▶ **Required action**:
Check each line below for "pixels" and report how many have it, nothing else.

▶ **Entries provided**:
^^^^^^^^

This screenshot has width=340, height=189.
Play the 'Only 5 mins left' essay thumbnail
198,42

^^^^^^^^

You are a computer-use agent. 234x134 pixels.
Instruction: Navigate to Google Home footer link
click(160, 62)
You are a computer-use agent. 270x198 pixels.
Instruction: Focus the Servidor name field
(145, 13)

^^^^^^^^

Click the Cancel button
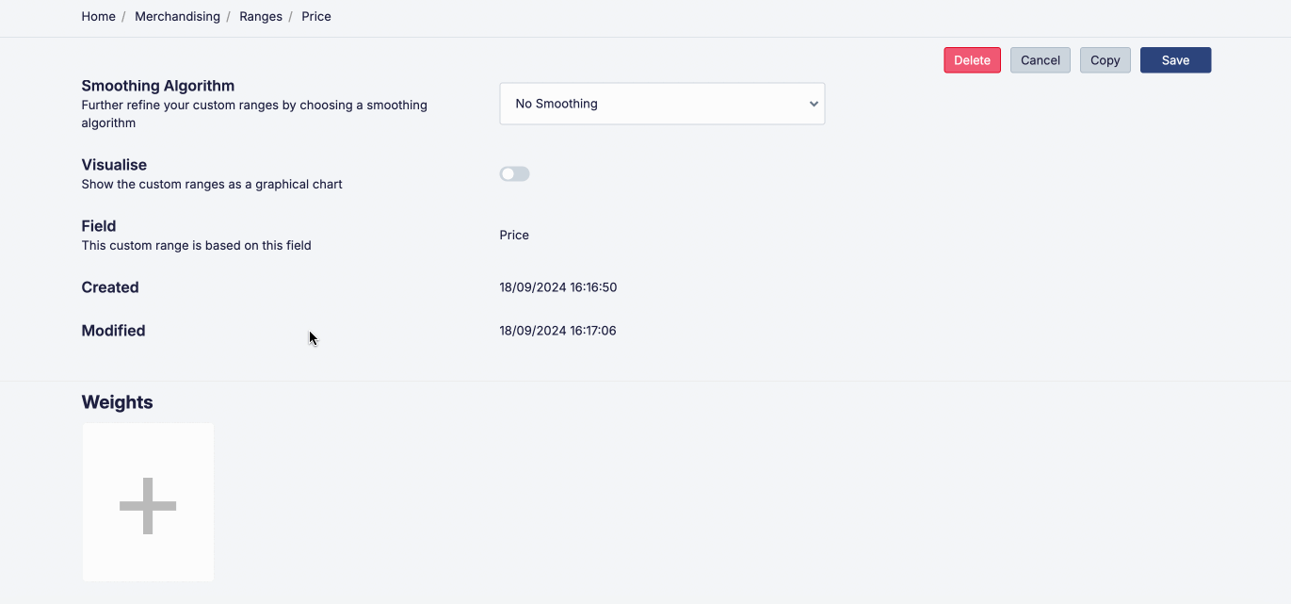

^^^^^^^^

▶ **Written answer**:
2